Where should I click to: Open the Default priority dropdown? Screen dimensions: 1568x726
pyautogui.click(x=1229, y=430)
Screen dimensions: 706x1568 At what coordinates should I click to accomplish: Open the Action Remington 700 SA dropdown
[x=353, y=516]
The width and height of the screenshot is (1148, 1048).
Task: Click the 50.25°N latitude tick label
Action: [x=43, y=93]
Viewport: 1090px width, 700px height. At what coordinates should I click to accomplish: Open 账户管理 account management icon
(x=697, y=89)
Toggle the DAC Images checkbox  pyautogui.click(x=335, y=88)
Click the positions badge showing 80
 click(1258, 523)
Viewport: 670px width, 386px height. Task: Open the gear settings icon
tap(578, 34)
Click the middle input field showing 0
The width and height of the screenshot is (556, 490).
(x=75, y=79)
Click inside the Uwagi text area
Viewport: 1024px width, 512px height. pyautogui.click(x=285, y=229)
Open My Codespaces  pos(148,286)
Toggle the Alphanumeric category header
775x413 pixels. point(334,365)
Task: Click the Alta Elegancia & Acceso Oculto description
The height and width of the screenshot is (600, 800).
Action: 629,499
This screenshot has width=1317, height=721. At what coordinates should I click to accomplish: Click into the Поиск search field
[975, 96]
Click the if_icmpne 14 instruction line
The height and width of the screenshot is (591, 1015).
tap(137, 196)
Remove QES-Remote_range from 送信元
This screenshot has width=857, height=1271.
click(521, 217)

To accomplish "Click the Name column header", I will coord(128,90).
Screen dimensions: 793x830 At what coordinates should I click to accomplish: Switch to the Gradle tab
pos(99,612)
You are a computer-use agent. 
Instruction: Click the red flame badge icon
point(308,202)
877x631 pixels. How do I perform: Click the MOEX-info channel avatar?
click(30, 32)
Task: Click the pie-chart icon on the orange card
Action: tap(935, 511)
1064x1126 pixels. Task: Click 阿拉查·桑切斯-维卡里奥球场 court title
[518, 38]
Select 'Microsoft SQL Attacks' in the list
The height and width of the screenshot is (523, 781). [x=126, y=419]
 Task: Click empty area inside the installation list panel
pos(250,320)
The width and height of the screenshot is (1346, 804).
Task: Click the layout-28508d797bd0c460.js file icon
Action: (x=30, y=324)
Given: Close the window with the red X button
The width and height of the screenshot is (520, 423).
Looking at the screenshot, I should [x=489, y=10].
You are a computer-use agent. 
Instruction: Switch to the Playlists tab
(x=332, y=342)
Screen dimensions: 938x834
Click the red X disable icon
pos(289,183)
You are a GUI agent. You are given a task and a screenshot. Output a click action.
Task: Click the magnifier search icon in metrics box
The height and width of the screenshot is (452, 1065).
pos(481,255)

*Task item:* When you answer, repeat every record exactly, omitting nothing.

*Completed exercise:*
Where should I click to: Open the Default priority dropdown? Screen dimensions: 1568x726
pyautogui.click(x=1229, y=430)
Screen dimensions: 706x1568 At what coordinates should I click to accomplish: Open the Action Remington 700 SA dropdown
[x=353, y=516]
The width and height of the screenshot is (1148, 1048).
Task: Click the 50.25°N latitude tick label
Action: [x=43, y=93]
Viewport: 1090px width, 700px height. At what coordinates should I click to accomplish: Open 账户管理 account management icon
(x=697, y=89)
Toggle the DAC Images checkbox  pyautogui.click(x=335, y=88)
Click the positions badge showing 80
 click(1258, 523)
Viewport: 670px width, 386px height. Task: Open the gear settings icon
tap(578, 34)
Click the middle input field showing 0
The width and height of the screenshot is (556, 490).
(x=75, y=79)
Click inside the Uwagi text area
Viewport: 1024px width, 512px height. pyautogui.click(x=285, y=229)
Open My Codespaces  pos(148,286)
Toggle the Alphanumeric category header
775x413 pixels. point(334,365)
Task: Click the Alta Elegancia & Acceso Oculto description
The height and width of the screenshot is (600, 800).
Action: 629,499
This screenshot has width=1317, height=721. At what coordinates should I click to accomplish: Click into the Поиск search field
[975, 96]
Click the if_icmpne 14 instruction line
The height and width of the screenshot is (591, 1015).
tap(137, 196)
Remove QES-Remote_range from 送信元
This screenshot has width=857, height=1271.
click(521, 217)

To accomplish "Click the Name column header", I will coord(128,90).
Screen dimensions: 793x830 At what coordinates should I click to accomplish: Switch to the Gradle tab
pos(99,612)
You are a computer-use agent. 
Instruction: Click the red flame badge icon
point(308,202)
877x631 pixels. How do I perform: Click the MOEX-info channel avatar?
click(30, 32)
Task: Click the pie-chart icon on the orange card
Action: tap(935, 511)
1064x1126 pixels. Task: Click 阿拉查·桑切斯-维卡里奥球场 court title
[518, 38]
Select 'Microsoft SQL Attacks' in the list
The height and width of the screenshot is (523, 781). [x=126, y=419]
 Task: Click empty area inside the installation list panel
pos(250,320)
The width and height of the screenshot is (1346, 804).
Task: Click the layout-28508d797bd0c460.js file icon
Action: (x=30, y=324)
Given: Close the window with the red X button
The width and height of the screenshot is (520, 423).
Looking at the screenshot, I should [x=489, y=10].
You are a computer-use agent. 
Instruction: Switch to the Playlists tab
(x=332, y=342)
Screen dimensions: 938x834
Click the red X disable icon
pos(289,183)
You are a GUI agent. You are given a task and a screenshot. Output a click action.
Task: Click the magnifier search icon in metrics box
The height and width of the screenshot is (452, 1065).
pos(481,255)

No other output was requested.